| Instruções |
(1) Extraia do trecho citado, sem nenhuma alteração, a parte entre "Em meio ao torvelinho" e "e o imutável.", inclusive.
(2) Responda às perguntas abaixo com base no trecho citado.
(a) A que o trecho compara a velhice?
(b) Segundo o trecho, o que o instinto conhece?
(c) O que o poeta é tentado a buscar?

━━━━━ Trecho citado ━━━━━

Em meio ao torvelinho dos giros vorticais, o poeta se vê diante da velhice, comparável a um espantalho (“trapos sobre um bastão”) E segue nestes versos o conflito entre sensualidade e intelecto: “O peixe, o pelo e a pluma, no verão/Só louvam o que nasce e vai passar./Na música sensual veem com desdouro/As obras do intelecto imorredouro.” Isto é, a natureza é sensual, e o instinto conhece a natureza, pois é natureza, sendo o intelecto um refinamento da evolução que já de dissocia muito do ser natural. O entendimento produzido pelo intelecto não possui a essência que busca, pois na natureza dada está o sensual, e então o poeta é tentado a fugir das limitações do tempo e do espaço e a buscar o uno e o imutável.

━━━━━ Extrato de dados ━━━━━

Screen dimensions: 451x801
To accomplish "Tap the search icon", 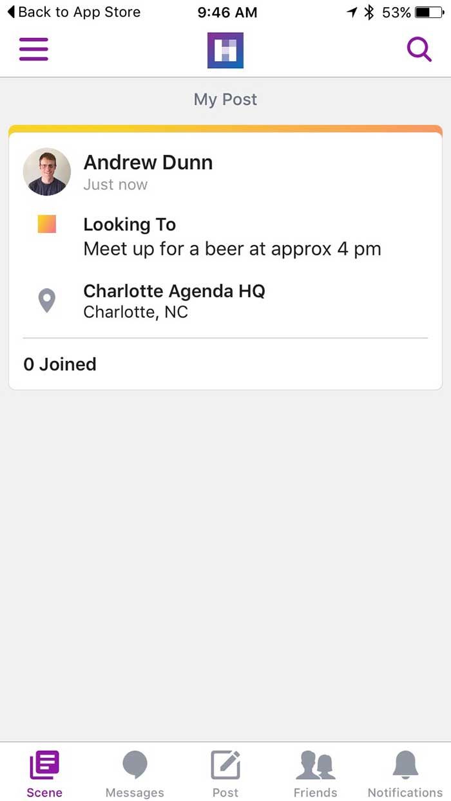I will tap(419, 49).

━━━━━

| Respostas por tarefa |
(1)
Em meio ao torvelinho dos giros vorticais, o poeta se vê diante da velhice, comparável a um espantalho (“trapos sobre um bastão”) E segue nestes versos o conflito entre sensualidade e intelecto: “O peixe, o pelo e a pluma, no verão/Só louvam o que nasce e vai passar./Na música sensual veem com desdouro/As obras do intelecto imorredouro.” Isto é, a natureza é sensual, e o instinto conhece a natureza, pois é natureza, sendo o intelecto um refinamento da evolução que já de dissocia muito do ser natural. O entendimento produzido pelo intelecto não possui a essência que busca, pois na natureza dada está o sensual, e então o poeta é tentado a fugir das limitações do tempo e do espaço e a buscar o uno e o imutável.

(2)
(a) A um espantalho ("trapos sobre um bastão").
(b) A natureza, pois é natureza.
(c) O uno e o imutável.